Yang tidak membatalkan puasa.

  1. Cumbu rayu yang dilakukan suami istri selama tidak terjadi bertemunya dua khitan atau tidak sampai menyebabkan keluarnya sperma/air mani. Adapun jika yang keluar adalah madzi maka tidak membatalkan puasa. ‘Aisyah radhiyallahu’anha pernah mengisahkan bahwa Nabi shallallahu ‘alaihi wa sallam pernah menciumnya dalam keadaan beliau berpuasa. (HR.al-Bukhari Muslim). Namun demikian, sangat dianjurkan bagi mereka yang memiliki syahwat yang kuat untuk menjaga diri di siang hari bulan Ramadhan.
  2. Muntah, baik disengaja maupun tidak karena tidak ada dalil yang shahih sharih (yang shahih/benar dan jelas penunjukan maknanya) menunjukkan bahwa muntah termasuk pembatal puasa.

------------------------------------------------------------

Tolong salin dengan persis sebagian kutipan halaman tentang hal yang tidak membatalkan puasa. Mulailah dari kata-kata yang memuat "Yang tidak membatalkan", lalu berhenti setelah "termasuk pembatal puasa.". Data di bawah ini tidak berkaitan dengan kutipan halaman tentang hal yang tidak membatalkan puasa.

DATA YANG DISEDIAKAN:
------------------------------------------------------------

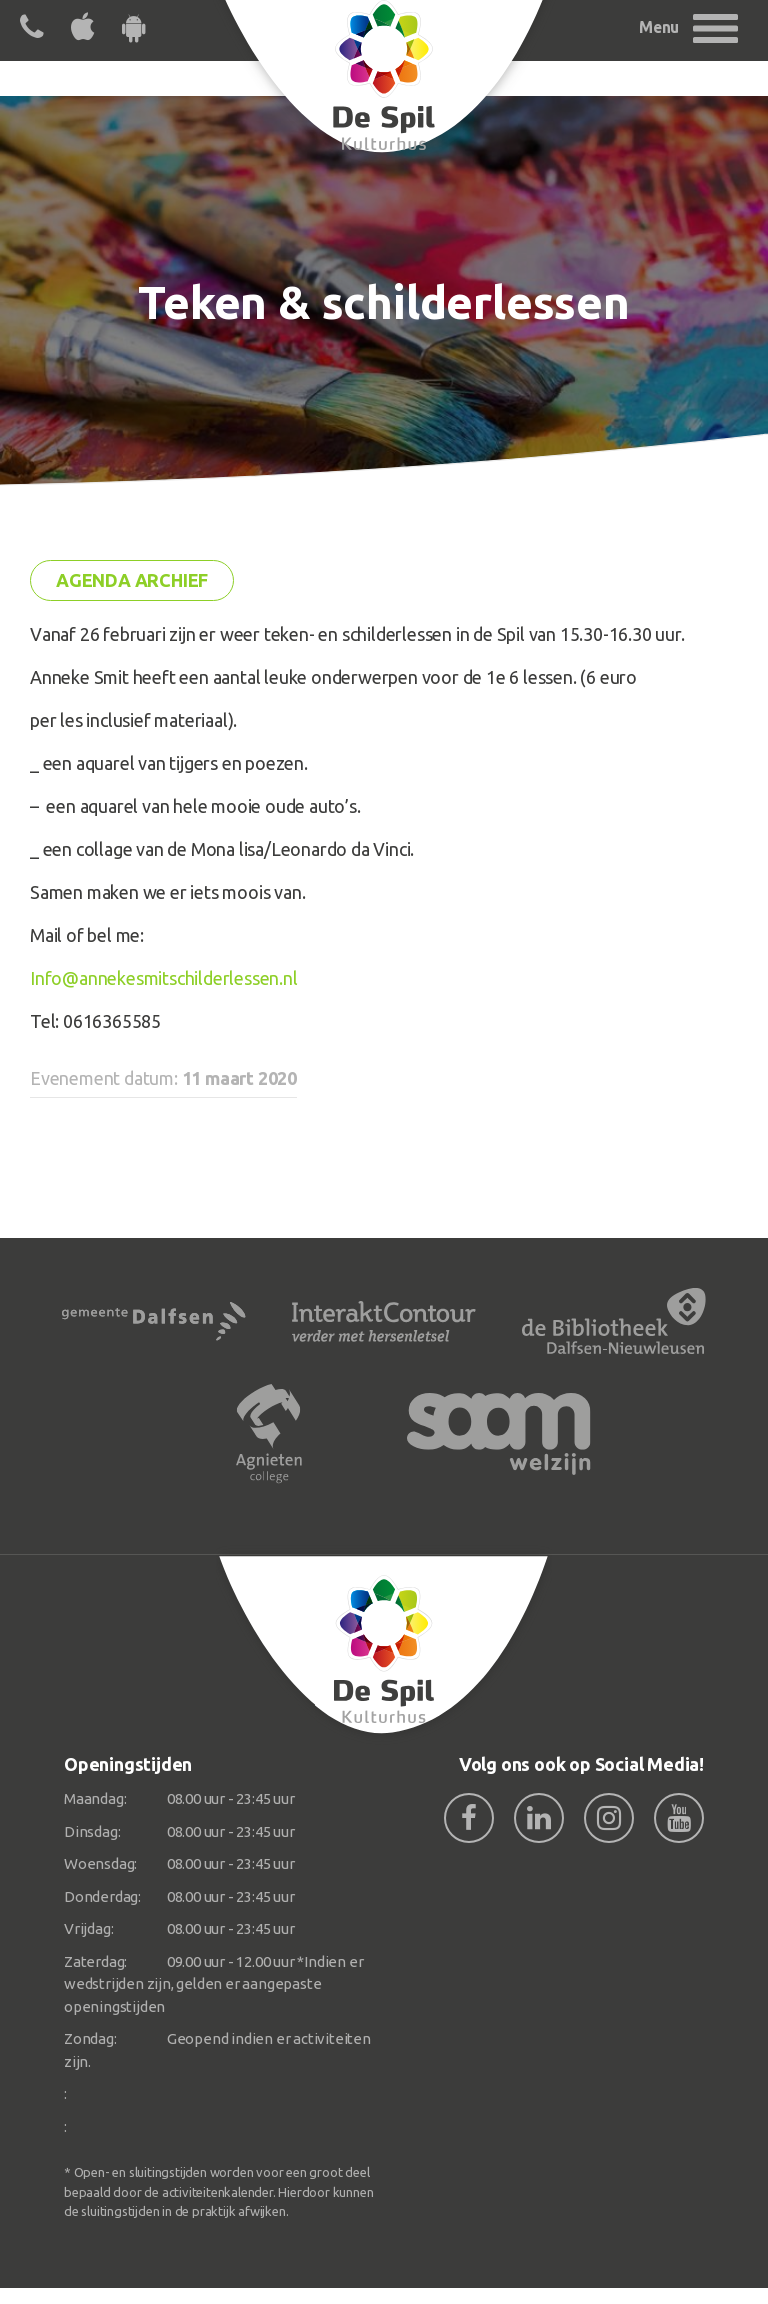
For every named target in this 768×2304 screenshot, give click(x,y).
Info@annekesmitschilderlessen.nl (164, 978)
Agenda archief (132, 580)
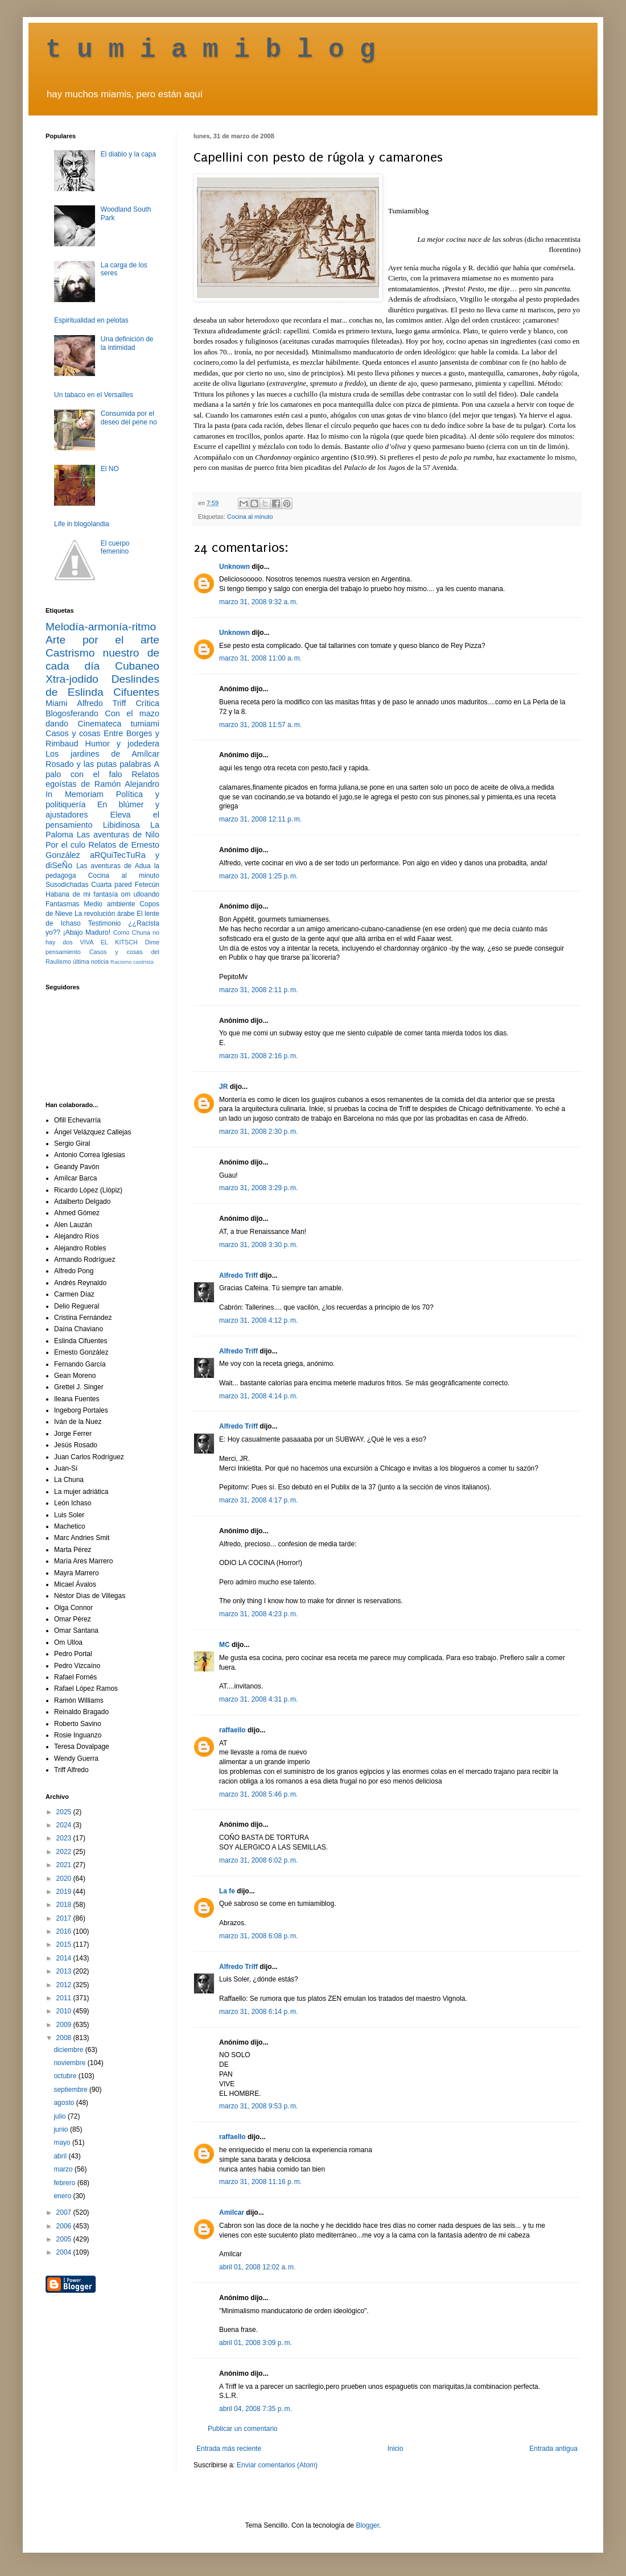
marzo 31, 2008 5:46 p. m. (258, 1794)
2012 (64, 1985)
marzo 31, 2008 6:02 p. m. (258, 1860)
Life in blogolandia (81, 524)
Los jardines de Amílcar (102, 753)
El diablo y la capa (128, 154)
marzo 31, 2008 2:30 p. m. (258, 1132)
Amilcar (231, 2212)
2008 (64, 2038)
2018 (64, 1905)
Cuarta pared (111, 885)
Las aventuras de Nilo (118, 834)
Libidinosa (121, 824)
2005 (64, 2239)
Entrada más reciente (228, 2449)
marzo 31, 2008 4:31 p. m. (258, 1699)
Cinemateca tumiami (118, 723)
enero (63, 2196)
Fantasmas (62, 904)
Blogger (367, 2525)
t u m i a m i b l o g (211, 50)
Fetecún (147, 885)
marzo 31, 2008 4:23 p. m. (258, 1614)
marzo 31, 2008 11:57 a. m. (260, 725)
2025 (64, 1812)
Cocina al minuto (250, 516)
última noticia (91, 961)
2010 (64, 2011)
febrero (65, 2183)
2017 (64, 1918)
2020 (64, 1879)
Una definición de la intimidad (127, 343)
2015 (64, 1944)
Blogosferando (72, 713)
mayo (62, 2142)
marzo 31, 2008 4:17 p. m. (258, 1500)
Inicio (395, 2449)
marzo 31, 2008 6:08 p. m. (258, 1936)
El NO (110, 469)
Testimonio (104, 923)
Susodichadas (67, 885)
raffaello (232, 1730)
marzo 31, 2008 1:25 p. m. (258, 876)
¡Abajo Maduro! (86, 932)
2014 (64, 1958)
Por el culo (65, 844)
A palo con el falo (102, 769)
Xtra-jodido (72, 679)
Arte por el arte (102, 640)
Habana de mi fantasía (82, 894)
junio (61, 2129)
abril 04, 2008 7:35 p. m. (255, 2409)
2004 (64, 2252)
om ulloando (140, 894)
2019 (64, 1892)
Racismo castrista (132, 962)
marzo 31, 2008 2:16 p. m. (258, 1056)
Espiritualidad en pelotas (91, 320)
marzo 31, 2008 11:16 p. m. (260, 2182)
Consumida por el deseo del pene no (129, 418)
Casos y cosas (73, 733)
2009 (64, 2025)
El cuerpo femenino (115, 547)
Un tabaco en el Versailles (93, 395)
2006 (64, 2226)
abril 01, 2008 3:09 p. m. (255, 2343)
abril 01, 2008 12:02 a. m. (257, 2267)
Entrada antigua (553, 2449)
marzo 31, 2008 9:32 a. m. (258, 602)
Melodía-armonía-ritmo (101, 627)
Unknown (234, 567)
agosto (64, 2103)
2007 (64, 2212)
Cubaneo (137, 666)
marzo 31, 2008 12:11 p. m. (260, 819)
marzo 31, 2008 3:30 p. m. (258, 1245)
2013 (64, 1971)
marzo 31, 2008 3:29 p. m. (258, 1188)
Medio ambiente (109, 904)
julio (60, 2116)
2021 (64, 1865)
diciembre (69, 2050)
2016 (64, 1931)
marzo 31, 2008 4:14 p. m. (258, 1396)
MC (224, 1645)
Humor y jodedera (122, 743)
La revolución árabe (105, 914)
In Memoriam (75, 794)
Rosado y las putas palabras (98, 764)
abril (60, 2156)
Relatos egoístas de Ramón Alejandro (102, 779)
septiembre (71, 2090)
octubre (65, 2076)
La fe (227, 1891)
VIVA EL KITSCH (109, 942)
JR (223, 1087)
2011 (64, 1998)
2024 (64, 1825)
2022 (64, 1852)
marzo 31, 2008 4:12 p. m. (258, 1320)
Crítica (147, 703)
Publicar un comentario (243, 2429)
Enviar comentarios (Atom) (277, 2465)
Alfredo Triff (238, 1275)
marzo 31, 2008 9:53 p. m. (258, 2106)
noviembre (70, 2063)
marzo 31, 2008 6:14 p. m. (258, 2012)
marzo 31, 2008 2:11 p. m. (258, 990)
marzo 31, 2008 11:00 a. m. (260, 658)
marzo (64, 2169)
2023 (64, 1838)
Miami (56, 703)
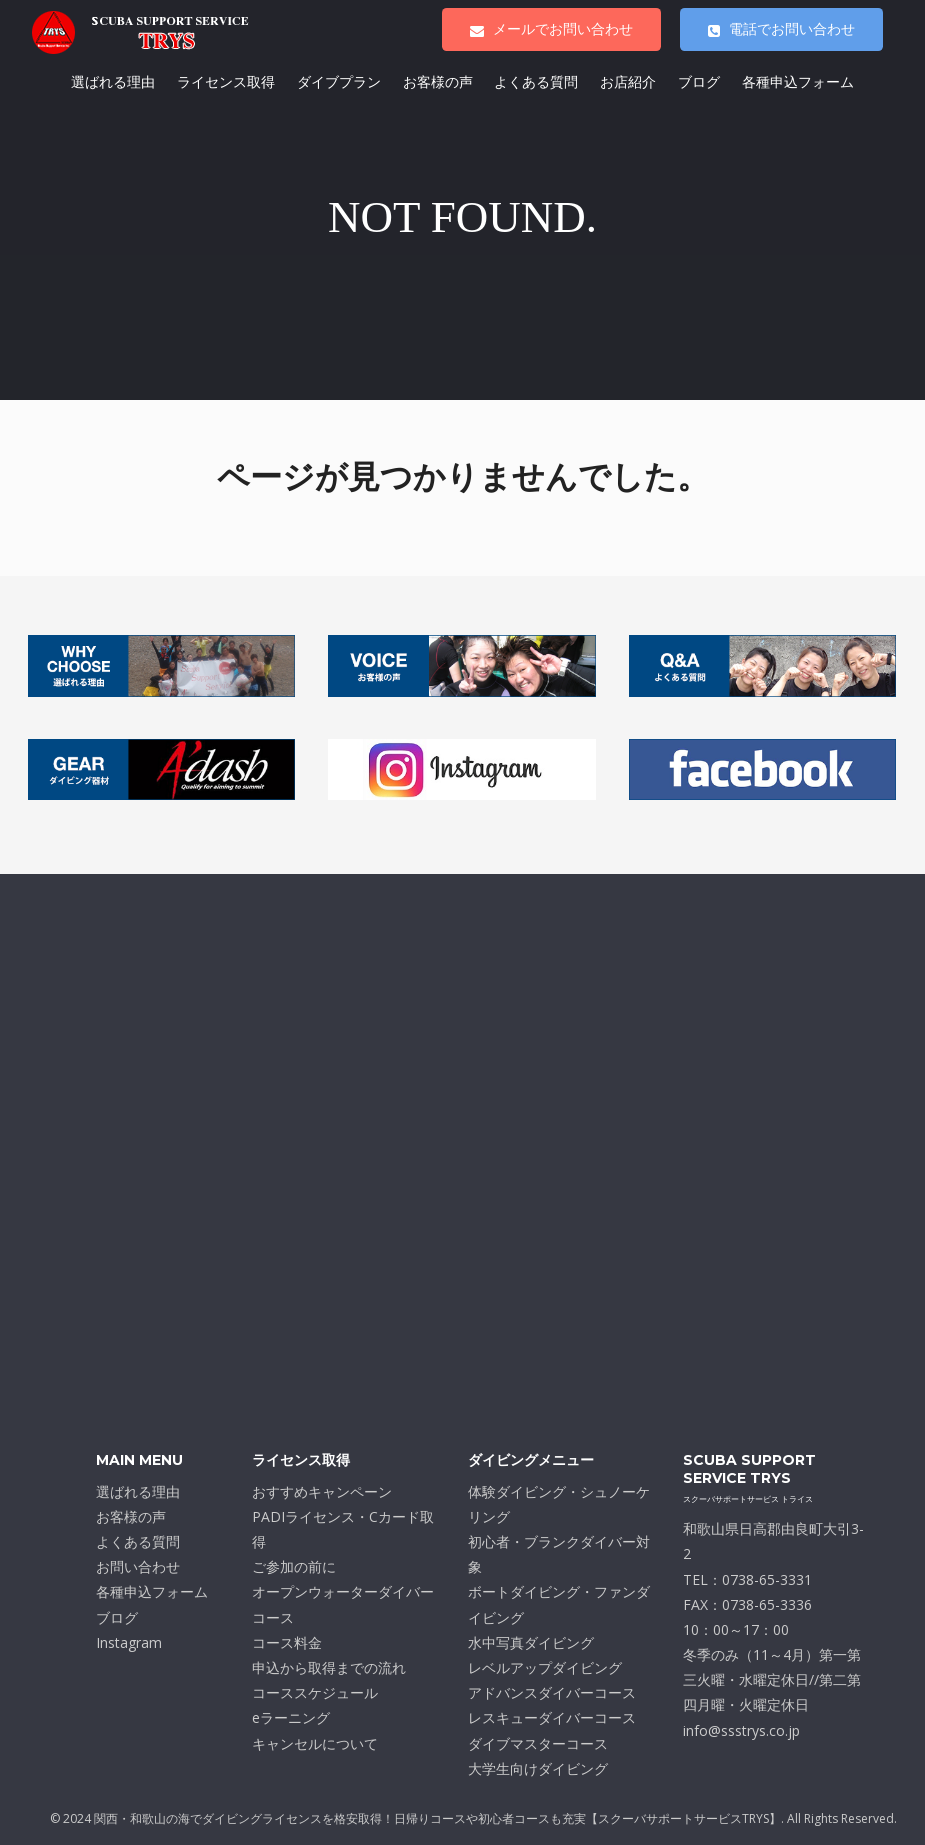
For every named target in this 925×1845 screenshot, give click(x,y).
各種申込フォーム (798, 82)
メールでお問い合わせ (551, 29)
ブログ (699, 82)
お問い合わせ (138, 1566)
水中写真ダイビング (531, 1642)
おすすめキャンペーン (322, 1491)
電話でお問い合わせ (781, 29)
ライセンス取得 (226, 82)
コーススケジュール (315, 1692)
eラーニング (291, 1717)
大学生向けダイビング (538, 1768)
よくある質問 (536, 82)
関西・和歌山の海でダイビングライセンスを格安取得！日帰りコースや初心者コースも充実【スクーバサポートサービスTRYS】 (437, 1818)
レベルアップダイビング (545, 1667)
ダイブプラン (339, 82)
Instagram (129, 1642)
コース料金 (287, 1642)
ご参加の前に (294, 1566)
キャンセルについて (315, 1743)
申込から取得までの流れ (329, 1667)
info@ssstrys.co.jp (741, 1730)
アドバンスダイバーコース (552, 1692)
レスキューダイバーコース (552, 1717)
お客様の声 (438, 82)
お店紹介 (628, 82)
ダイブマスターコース (538, 1743)
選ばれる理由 (113, 82)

------------------------------------------------------------

PENYELESAIAN:
Yang tidak membatalkan puasa.

  1. Cumbu rayu yang dilakukan suami istri selama tidak terjadi bertemunya dua khitan atau tidak sampai menyebabkan keluarnya sperma/air mani. Adapun jika yang keluar adalah madzi maka tidak membatalkan puasa. ‘Aisyah radhiyallahu’anha pernah mengisahkan bahwa Nabi shallallahu ‘alaihi wa sallam pernah menciumnya dalam keadaan beliau berpuasa. (HR.al-Bukhari Muslim). Namun demikian, sangat dianjurkan bagi mereka yang memiliki syahwat yang kuat untuk menjaga diri di siang hari bulan Ramadhan.
  2. Muntah, baik disengaja maupun tidak karena tidak ada dalil yang shahih sharih (yang shahih/benar dan jelas penunjukan maknanya) menunjukkan bahwa muntah termasuk pembatal puasa.